An alternative data structure to implement union-find: tree structure: a naïve implementation
- We can further simplify the tree structure by using the root to represent the component.
  - In this case, we use a self-loop: that is, the root points to itself.
    - find(p): will simply be to trace back to the root from p.
```
Algorithm find(p):
    if not yet reached the root:
        return find(parent of p);
    else: 
        return parent of p;
```
  - At this time, the time complexity of union is \(\mathcal{O}(1)\).
  - However, the time complexity of find is \(\mathcal{O}(\text{depth})\).
- To reduce the time complexity of find, we can reduce the \(\text{depth}\) of the tree.
  - We will use a technique of path compression.
    - find(p): will be to trace back to the root from p, and let the root to be the parent of all the traversed nodes.
```
Algorithm find(p):
    if not yet reached the root:
        parent of p <- find(parent of p);
    else: 
        return parent of p;
```
  - Now, the time complexity of find is \(\mathcal{O}(\text{depth}')\), and we know \(\text{depth}'\) is much smaller than \(\text{depth}\).
Time complexity of union-find by path compression
- We conduct \(k\) series of union-find operations in a graph with \(n\) vertices.

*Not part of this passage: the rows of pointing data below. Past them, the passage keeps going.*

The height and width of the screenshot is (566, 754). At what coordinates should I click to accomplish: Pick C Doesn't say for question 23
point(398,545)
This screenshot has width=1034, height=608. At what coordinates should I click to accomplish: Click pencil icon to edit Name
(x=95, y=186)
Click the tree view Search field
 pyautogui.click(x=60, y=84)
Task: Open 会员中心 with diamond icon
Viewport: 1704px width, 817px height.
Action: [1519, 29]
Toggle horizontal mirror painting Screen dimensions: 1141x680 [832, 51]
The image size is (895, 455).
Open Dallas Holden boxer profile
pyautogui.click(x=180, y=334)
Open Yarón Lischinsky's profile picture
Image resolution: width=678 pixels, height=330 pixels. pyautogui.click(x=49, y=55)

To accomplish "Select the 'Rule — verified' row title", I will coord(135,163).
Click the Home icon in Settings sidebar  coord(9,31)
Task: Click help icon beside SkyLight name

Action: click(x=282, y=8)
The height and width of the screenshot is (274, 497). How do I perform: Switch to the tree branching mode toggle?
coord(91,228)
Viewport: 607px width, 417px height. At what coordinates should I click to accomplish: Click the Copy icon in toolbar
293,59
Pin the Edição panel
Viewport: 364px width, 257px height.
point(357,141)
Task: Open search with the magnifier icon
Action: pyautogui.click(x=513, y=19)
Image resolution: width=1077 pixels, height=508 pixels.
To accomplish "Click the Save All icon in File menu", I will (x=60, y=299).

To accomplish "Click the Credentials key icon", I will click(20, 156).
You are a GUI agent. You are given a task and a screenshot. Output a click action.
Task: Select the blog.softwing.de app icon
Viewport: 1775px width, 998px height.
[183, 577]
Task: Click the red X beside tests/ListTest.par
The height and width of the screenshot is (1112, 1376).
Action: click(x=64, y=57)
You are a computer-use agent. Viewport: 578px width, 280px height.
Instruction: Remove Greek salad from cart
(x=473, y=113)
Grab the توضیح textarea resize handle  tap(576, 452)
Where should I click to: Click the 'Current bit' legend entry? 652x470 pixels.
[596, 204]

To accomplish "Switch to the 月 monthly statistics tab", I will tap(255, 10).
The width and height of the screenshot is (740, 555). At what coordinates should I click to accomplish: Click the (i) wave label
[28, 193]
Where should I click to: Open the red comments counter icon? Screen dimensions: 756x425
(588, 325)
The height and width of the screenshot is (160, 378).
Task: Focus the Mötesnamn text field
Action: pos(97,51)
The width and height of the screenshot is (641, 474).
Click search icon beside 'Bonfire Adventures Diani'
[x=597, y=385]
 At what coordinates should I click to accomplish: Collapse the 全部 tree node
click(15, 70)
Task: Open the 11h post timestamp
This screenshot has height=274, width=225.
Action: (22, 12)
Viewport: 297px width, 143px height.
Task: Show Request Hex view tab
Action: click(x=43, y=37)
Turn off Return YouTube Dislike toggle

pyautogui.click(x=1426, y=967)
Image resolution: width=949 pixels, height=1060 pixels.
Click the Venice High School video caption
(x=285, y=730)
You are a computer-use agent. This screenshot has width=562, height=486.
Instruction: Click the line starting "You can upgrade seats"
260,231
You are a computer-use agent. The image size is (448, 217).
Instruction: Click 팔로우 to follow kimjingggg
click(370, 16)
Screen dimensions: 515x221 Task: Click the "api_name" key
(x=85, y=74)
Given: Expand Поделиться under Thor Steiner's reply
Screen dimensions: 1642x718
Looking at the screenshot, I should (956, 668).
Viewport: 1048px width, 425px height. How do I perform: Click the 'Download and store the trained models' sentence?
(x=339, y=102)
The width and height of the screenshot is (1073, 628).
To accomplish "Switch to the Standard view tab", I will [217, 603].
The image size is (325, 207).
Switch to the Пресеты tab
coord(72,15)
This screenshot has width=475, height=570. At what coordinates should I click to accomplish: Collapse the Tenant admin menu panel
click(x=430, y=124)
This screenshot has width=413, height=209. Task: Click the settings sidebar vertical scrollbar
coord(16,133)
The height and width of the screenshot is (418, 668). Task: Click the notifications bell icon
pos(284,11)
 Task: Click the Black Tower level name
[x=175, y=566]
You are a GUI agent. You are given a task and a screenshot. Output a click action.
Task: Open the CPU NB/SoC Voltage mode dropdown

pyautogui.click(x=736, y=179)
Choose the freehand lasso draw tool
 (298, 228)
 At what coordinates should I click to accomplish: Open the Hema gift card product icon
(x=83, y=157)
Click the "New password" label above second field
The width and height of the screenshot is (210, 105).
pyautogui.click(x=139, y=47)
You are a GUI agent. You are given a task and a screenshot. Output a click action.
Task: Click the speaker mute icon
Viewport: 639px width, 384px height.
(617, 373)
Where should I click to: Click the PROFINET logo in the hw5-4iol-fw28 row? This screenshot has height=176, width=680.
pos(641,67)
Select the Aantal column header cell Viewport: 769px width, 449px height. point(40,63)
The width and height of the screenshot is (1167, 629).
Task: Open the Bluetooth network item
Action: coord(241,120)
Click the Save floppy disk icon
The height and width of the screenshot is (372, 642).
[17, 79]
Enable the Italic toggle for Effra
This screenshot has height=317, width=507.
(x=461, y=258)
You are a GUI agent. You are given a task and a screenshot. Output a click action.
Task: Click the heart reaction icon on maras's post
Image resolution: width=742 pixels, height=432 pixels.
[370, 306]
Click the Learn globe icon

  - Each time find if the current pair of vertices are in the same component.
  - If not, then we union them into the same component.
- The amortized time complexity of \(k\) series of union-find operations: \(\mathcal{O}(k\log^* n)\), where \(\log^*n\)= log-star \(n\), the inverse of the tower-of-twos function.
  
  minimum \(n\) \(2\) \(2^2=4\) \(2^{2^2}=16\) \(2^{2^{2^2}}=65,536\) \(2^{2^{2^{2^2}}}=2^65,536\)
  
  \(\log^*n\) \(1\) \(2\) \(3\) \(4\) \(5\)
  - This time complexity function is very slow-growing, and we can consider it as the constant time complexity. That is, \(\mathcal{O}(k\log^* n)\sim\mathcal{O}(1)\).